U.S. still dominates IMF

Beyond that, U.S. supporters of the reforms said the changes would do nothing to dilute the substantial voting power of Washington on the IMF’s executive board, and would maintain the effective U.S. veto authority over IMF activities. Even if nearly every other country approves the reforms, U.S. inaction or opposition would effectively kill them.

While the 17 percent voting share for the U.S. would not be affected, small European countries such as Belgium would have to accommodate the increased share for emerging economic powers. China’s voting clout would almost double to about 6 percent, making it the third-largest voice in IMF votes.

“It is pretty big slap in the face of the IMF by the U.S. at a time when the U.S. is trying to re-establish its leadership in these global organizations,” Douglas A. Rediker, U.S. representative on the IMF board from 2010 to 2012, told the Peterson Institute.

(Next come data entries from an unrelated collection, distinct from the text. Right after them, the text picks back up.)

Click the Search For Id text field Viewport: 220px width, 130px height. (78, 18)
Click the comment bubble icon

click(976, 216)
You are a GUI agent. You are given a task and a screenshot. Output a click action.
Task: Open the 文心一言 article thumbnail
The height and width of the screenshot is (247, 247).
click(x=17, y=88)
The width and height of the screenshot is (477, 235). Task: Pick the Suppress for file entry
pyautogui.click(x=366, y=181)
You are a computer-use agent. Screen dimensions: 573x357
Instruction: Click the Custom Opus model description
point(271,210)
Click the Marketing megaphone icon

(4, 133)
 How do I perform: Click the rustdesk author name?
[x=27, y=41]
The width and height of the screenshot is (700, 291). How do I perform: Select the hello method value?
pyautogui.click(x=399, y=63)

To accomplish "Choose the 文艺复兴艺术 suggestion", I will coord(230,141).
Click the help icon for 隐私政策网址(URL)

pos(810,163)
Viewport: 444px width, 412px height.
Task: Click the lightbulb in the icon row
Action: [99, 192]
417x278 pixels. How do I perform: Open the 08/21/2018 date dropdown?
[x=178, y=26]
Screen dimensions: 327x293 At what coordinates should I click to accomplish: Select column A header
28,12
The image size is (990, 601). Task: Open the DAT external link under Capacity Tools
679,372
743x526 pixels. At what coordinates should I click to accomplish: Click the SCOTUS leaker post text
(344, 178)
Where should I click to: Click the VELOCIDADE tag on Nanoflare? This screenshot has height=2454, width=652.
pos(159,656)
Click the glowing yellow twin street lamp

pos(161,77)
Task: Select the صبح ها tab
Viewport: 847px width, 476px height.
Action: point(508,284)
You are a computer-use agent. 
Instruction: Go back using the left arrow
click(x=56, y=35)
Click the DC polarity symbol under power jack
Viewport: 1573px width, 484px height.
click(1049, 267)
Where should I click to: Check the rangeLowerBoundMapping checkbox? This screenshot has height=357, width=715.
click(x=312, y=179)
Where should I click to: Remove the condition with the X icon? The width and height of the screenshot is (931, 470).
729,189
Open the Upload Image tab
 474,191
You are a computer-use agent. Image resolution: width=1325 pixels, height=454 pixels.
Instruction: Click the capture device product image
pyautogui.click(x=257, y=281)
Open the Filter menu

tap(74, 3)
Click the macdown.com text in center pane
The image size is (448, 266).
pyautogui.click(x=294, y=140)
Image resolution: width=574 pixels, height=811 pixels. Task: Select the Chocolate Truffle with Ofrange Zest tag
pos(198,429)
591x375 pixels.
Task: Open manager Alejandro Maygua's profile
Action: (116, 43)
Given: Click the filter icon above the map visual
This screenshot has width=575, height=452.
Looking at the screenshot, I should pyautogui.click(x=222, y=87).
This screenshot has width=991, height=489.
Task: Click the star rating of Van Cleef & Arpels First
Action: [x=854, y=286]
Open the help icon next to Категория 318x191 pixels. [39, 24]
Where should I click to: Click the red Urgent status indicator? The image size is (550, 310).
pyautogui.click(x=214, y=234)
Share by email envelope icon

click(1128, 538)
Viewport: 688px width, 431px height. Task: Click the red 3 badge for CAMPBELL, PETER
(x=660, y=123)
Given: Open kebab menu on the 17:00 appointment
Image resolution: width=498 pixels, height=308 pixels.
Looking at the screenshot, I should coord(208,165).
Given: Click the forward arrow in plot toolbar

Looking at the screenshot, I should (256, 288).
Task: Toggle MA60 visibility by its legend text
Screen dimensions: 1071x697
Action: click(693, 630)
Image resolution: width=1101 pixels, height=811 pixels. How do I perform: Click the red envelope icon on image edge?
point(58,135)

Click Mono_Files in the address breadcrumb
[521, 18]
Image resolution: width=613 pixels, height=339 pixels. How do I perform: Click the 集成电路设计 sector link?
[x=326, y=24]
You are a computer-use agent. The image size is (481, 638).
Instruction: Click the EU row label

“The U.S. reluctance to move ahead with this is causing some friction” at meetings of the Group of 20 economic powers, which includes China, India and other major emerging nations as well as European allies who reluctantly made substantial concessions by agreeing to the reforms, he said.

Officials in India, China and South Korea were among those expressing disappointment at the U.S. failure to endorse the IMF overhaul last week.

U.S. inaction undermines efforts to modernize and beef up the IMF so it can deal with the increasingly large-scale financial crises that have caused global economic turmoil in recent years, he said.

Moreover, with the administration in the midst of negotiations with the European Union and a host of other nations in the Asia-Pacific region over potentially far-reaching trade agreements, “It is probably a pretty decent slap at President Obama’s ability to go ahead with commitments” like those, he said.